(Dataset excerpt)
(begin)

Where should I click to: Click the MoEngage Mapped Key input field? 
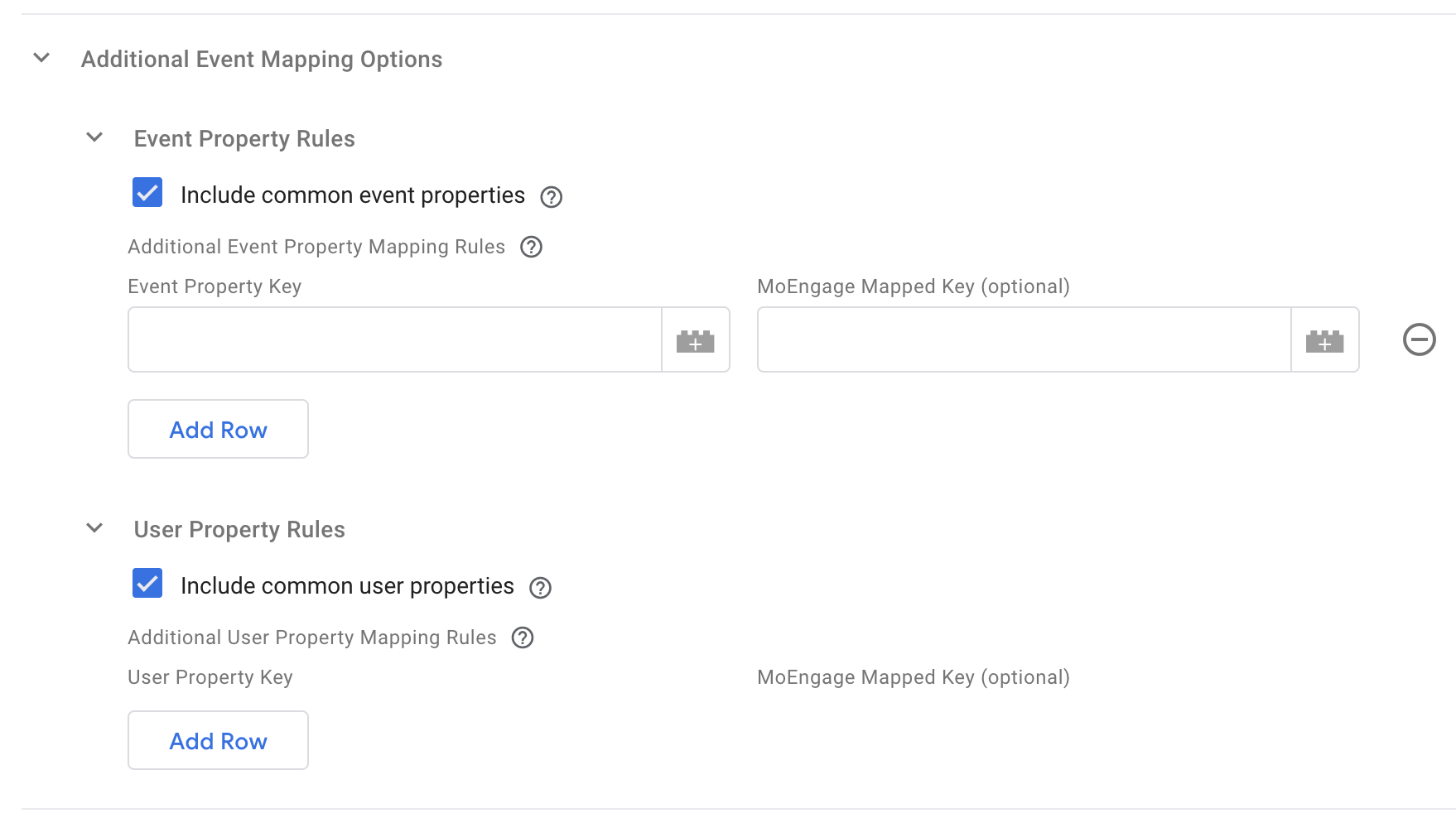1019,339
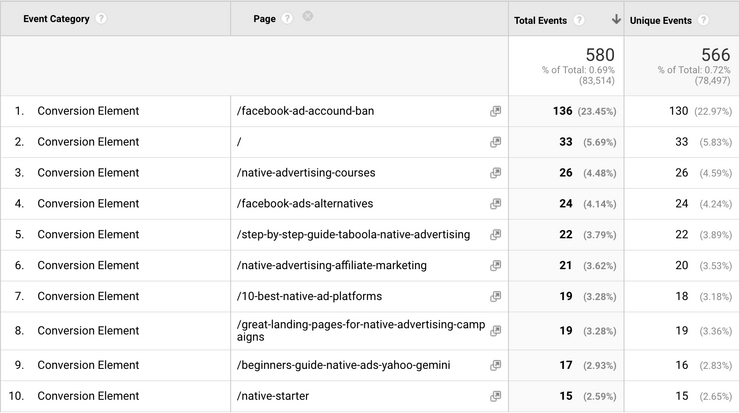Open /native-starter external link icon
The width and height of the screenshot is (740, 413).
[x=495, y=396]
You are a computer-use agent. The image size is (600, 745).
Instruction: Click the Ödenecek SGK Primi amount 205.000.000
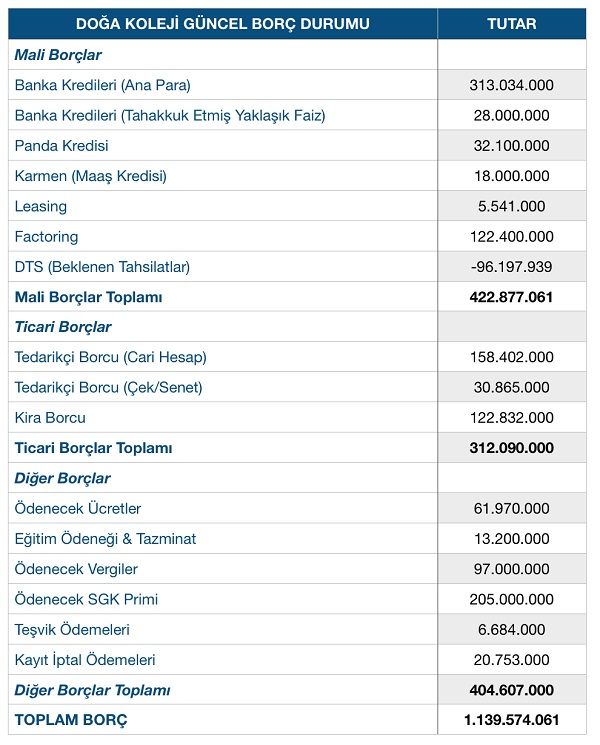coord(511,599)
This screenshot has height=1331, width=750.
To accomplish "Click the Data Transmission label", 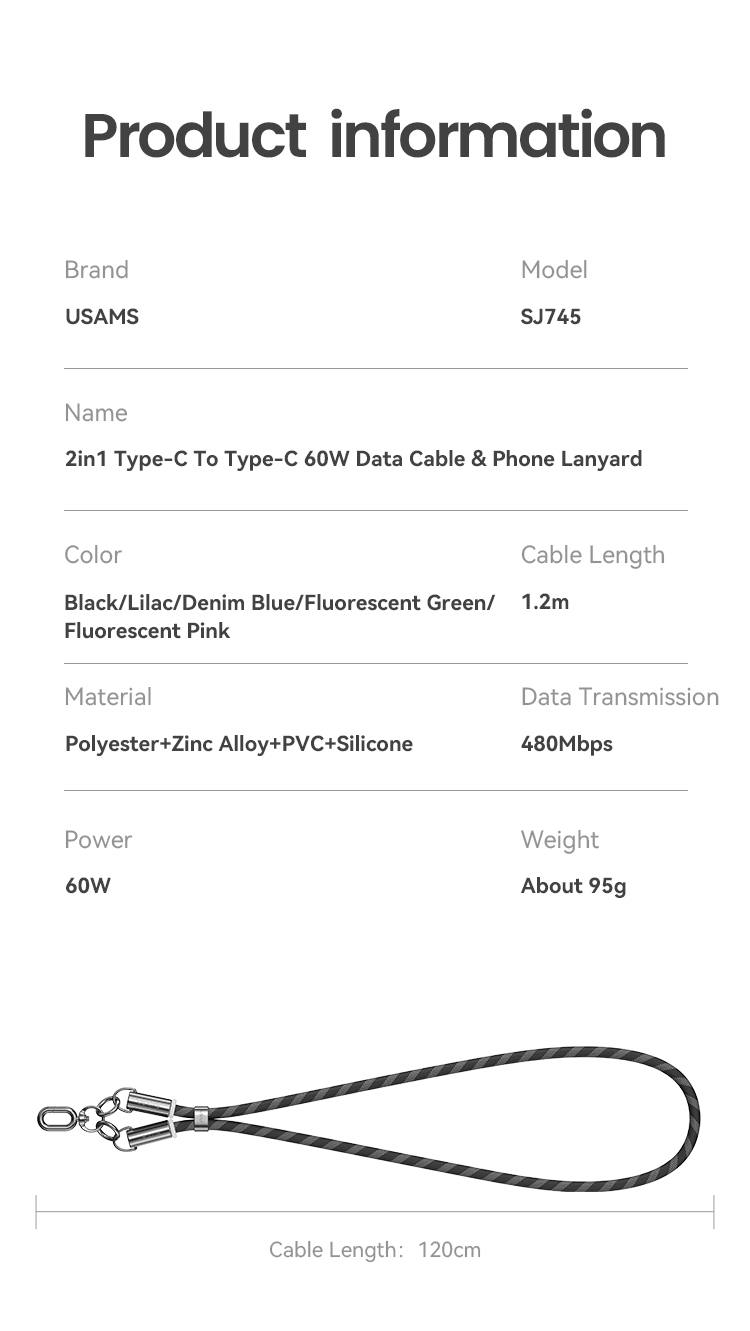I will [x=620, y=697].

(end)

__YOUR INSTRUCTIONS__
Please set down the lines from the start of the dataset excerpt through the line containing "coord(511,599)", including that line, copying each one exactly. Leave the pictures out of your answer.

__OUTPUT OF THE TASK__
Where should I click to: Click the MoEngage Mapped Key input field? 
1019,339
Open /native-starter external link icon
The width and height of the screenshot is (740, 413).
[x=495, y=396]
You are a computer-use agent. The image size is (600, 745).
Instruction: Click the Ödenecek SGK Primi amount 205.000.000
coord(511,599)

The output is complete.